TANTANGAN 1: Ulangi persis bagian teks tentang sejarah hukum Islam, mulai dari "Fase permulaan" sampai ke "materi-materi hukum tersebut.".

BACAAN:
********

Fase persiapan
hukum islam, di mulai pada masa Khalifah pertama sampai selesainya masa sahabat
atau dari tahun 11 H sampai akhir-akhir abad pertama Hijriah. Fase persiapan
hukum islam di mulai sejak wafat Rasul SAW pada tahun 11 H dan berakhir pada
akhir-akhir abad pertama Hijriah. Fase tersebut juga di sebut “fase sahabat”
karena kekuasaan menetapkan hukum berada di kalangan sahabat-sahabat besar. Di
antara mereka ada yang hidup sampai akhir tahun 93 H.
Fase permulaan
hukum islam (fase Rasul) telah meninggalkan suatu kumpulan hukum yang terdiri
dari Al-qur’an dan Hadist. Akan tetapi tidak semua orang dapat mempelajari dan
memahami materi-materi hukum tersebut.
Karena tiga hal, pertama, di antara kaum muslimin banyak terdapat orang awam
yang tidak dapat memahami nas-nas hukum tersebut, kecuali dengan bantuan orang
lain. Kedua, materi-materi hukum tersebut (Qur’an dan Hadist) belum tersebar
luas di kalangan kaum muslimin, sehingga tidak bisa di pelajari oleh setiap
orang karena Qur’an masih berupa lembaran-lembaran. Lepas yang di simpan di
rumah Rasul dan di rumah beberapa orang sahabat, sedang hadist belum di bukukan
sama sekali. Ketiga, materi-materi hukum tersebut hanya berisi
ketentuan-ketentuan terhadap peristiwa-peristiwa yang terjadi benar-benar dan
tidak di maksudkan untuk peristiwa-peristiwa khayalan yang baru mungkin akan
terjadi, sedang pada masa sahabat telah terjadi peristiwa-peristiwa hukum yang
tidak pernah terjadi pada masa Rasul SAW dan tidak pula bisa di cari
ketentuannya dari nas-nas yang ada.
Kurangnya
dokumentasi pada periode awal menyulitkan kita untuk membuat sebuah gambaran
yang komplit tentang sumber-sumber di mana praktik-praktik hukum berasal. Akan
tetapi, sangatlah jelas bahwa khalifah-khalifah periode awal, termasuk dinasti
Umayyah, telah menganggap diri mereka sebagai wakil Tuhan di muka bumi, dan
karenannya mereka menganggap Al-qur’an sebagai sebuah sumber yang darinya
mereka memutuskan keputusan-keputusan hukum mereka. Sebagaimana terbukti dalam
perintah-perintah yang di berikan kepada tentaranya, Abu bakar mengikuti
norma-norma Al-qur’an secara umum. Di antaranya, ia memaksakan larangan
mengonsumsi alkohol dan memastikan hukuman 40 kali cambukan bagi
pelanggarannya.

********

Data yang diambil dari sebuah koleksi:
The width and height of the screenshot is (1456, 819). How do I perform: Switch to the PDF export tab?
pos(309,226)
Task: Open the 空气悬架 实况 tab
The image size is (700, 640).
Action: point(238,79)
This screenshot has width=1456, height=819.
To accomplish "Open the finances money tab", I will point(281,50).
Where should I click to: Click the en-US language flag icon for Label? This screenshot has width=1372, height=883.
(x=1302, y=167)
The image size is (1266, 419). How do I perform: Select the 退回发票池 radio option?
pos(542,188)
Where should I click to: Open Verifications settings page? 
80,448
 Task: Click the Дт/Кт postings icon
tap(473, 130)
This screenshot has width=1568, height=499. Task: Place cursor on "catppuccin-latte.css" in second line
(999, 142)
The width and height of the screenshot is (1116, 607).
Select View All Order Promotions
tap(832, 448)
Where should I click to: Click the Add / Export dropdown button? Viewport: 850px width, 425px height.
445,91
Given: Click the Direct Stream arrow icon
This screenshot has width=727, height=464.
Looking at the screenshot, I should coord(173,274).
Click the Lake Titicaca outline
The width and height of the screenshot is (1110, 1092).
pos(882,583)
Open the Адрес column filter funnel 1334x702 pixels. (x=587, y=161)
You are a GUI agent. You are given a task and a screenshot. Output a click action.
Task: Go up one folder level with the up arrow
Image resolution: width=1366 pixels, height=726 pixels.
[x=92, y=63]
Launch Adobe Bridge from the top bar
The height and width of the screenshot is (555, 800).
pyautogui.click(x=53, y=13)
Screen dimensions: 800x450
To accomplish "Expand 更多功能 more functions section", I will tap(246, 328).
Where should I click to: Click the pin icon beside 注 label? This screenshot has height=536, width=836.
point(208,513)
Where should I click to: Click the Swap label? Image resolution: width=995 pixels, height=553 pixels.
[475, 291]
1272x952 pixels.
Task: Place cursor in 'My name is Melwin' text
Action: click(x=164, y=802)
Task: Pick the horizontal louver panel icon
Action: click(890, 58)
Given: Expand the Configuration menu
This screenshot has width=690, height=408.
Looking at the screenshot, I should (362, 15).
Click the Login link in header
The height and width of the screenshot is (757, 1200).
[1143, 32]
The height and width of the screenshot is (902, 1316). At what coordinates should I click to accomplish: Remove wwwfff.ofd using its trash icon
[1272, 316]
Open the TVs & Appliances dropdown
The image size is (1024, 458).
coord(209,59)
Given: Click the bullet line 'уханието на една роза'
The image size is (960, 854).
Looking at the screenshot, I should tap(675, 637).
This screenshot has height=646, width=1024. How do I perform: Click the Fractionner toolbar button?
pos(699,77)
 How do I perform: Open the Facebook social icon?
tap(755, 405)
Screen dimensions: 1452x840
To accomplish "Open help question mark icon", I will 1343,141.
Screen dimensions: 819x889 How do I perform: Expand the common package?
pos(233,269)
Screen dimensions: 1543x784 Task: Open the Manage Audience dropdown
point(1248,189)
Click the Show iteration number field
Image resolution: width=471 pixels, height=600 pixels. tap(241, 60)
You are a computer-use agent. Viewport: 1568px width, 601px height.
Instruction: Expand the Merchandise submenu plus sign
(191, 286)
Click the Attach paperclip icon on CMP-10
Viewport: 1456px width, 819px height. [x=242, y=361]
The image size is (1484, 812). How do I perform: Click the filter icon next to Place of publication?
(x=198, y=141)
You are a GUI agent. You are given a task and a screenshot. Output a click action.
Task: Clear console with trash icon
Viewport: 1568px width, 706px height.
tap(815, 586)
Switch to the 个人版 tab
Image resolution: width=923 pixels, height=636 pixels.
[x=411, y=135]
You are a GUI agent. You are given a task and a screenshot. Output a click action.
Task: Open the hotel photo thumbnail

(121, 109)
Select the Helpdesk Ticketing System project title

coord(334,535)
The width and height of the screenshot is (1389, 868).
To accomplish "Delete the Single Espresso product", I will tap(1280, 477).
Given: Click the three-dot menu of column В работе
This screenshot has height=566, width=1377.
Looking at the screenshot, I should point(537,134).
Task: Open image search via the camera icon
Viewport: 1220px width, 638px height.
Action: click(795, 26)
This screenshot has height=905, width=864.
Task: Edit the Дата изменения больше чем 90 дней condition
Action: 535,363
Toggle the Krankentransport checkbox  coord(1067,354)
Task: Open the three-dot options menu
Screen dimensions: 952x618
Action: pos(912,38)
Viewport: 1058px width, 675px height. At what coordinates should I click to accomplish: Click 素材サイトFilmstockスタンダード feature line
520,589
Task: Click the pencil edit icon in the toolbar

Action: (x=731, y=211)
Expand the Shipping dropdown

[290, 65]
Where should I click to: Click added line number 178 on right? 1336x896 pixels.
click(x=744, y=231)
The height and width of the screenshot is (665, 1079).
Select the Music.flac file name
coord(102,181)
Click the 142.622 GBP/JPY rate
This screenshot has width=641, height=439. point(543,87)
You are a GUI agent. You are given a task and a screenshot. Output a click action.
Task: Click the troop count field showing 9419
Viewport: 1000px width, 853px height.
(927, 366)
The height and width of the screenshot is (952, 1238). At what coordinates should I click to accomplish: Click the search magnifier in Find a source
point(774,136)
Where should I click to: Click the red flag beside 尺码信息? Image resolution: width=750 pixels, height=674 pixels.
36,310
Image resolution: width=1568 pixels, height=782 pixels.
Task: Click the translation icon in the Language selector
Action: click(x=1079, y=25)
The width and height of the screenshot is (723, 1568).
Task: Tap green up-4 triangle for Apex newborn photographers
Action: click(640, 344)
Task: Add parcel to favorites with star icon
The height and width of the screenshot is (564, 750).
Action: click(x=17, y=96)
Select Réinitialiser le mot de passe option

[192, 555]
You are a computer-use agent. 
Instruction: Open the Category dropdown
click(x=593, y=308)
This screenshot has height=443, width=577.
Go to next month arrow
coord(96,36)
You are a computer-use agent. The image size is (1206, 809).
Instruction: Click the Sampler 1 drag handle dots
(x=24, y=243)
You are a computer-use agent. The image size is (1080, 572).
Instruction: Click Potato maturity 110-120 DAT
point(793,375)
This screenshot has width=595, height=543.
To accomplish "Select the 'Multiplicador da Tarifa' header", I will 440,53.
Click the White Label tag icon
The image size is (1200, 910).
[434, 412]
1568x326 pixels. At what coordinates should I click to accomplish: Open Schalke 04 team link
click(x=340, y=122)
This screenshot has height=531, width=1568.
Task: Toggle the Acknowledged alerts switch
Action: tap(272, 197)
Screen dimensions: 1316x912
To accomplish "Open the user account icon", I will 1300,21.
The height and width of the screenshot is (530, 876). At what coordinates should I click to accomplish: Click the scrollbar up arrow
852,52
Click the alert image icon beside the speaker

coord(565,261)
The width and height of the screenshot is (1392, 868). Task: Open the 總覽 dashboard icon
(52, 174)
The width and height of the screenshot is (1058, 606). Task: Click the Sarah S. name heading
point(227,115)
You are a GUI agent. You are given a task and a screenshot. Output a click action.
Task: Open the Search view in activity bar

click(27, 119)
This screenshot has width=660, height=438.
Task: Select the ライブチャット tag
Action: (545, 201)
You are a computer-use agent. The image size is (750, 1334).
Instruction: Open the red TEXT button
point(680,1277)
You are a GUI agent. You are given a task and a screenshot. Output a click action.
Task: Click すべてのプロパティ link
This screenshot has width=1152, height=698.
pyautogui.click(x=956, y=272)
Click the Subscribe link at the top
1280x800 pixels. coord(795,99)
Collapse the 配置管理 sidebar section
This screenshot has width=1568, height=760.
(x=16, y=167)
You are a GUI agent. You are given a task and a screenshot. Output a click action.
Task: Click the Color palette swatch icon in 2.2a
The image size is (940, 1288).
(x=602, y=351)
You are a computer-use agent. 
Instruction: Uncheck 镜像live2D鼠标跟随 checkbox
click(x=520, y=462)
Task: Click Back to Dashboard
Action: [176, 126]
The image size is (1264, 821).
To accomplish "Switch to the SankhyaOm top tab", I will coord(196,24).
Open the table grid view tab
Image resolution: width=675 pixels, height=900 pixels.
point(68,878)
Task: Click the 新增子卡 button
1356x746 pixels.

********

TANTANGAN 2: Tuliskan kembali tanpa perubahan baris-baris entri mulai dari baris yang memuat "This screenshot has height=646, width=1024." sampai ke baris yang memuat "Action: 535,363", termasuk kedua baris itu.

JAWABAN LATIHAN 1:
Fase permulaan
hukum islam (fase Rasul) telah meninggalkan suatu kumpulan hukum yang terdiri
dari Al-qur’an dan Hadist. Akan tetapi tidak semua orang dapat mempelajari dan
memahami materi-materi hukum tersebut.

JAWABAN LATIHAN 2:
This screenshot has height=646, width=1024. How do I perform: Click the Fractionner toolbar button?
pos(699,77)
 How do I perform: Open the Facebook social icon?
tap(755, 405)
Screen dimensions: 1452x840
To accomplish "Open help question mark icon", I will 1343,141.
Screen dimensions: 819x889 How do I perform: Expand the common package?
pos(233,269)
Screen dimensions: 1543x784 Task: Open the Manage Audience dropdown
point(1248,189)
Click the Show iteration number field
Image resolution: width=471 pixels, height=600 pixels. tap(241, 60)
You are a computer-use agent. Viewport: 1568px width, 601px height.
Instruction: Expand the Merchandise submenu plus sign
(191, 286)
Click the Attach paperclip icon on CMP-10
Viewport: 1456px width, 819px height. [x=242, y=361]
The image size is (1484, 812). How do I perform: Click the filter icon next to Place of publication?
(x=198, y=141)
You are a GUI agent. You are given a task and a screenshot. Output a click action.
Task: Clear console with trash icon
Viewport: 1568px width, 706px height.
tap(815, 586)
Switch to the 个人版 tab
Image resolution: width=923 pixels, height=636 pixels.
[x=411, y=135]
You are a GUI agent. You are given a task and a screenshot. Output a click action.
Task: Open the hotel photo thumbnail

(121, 109)
Select the Helpdesk Ticketing System project title

coord(334,535)
The width and height of the screenshot is (1389, 868).
To accomplish "Delete the Single Espresso product", I will tap(1280, 477).
Given: Click the three-dot menu of column В работе
This screenshot has height=566, width=1377.
Looking at the screenshot, I should point(537,134).
Task: Open image search via the camera icon
Viewport: 1220px width, 638px height.
Action: click(795, 26)
This screenshot has height=905, width=864.
Task: Edit the Дата изменения больше чем 90 дней condition
Action: 535,363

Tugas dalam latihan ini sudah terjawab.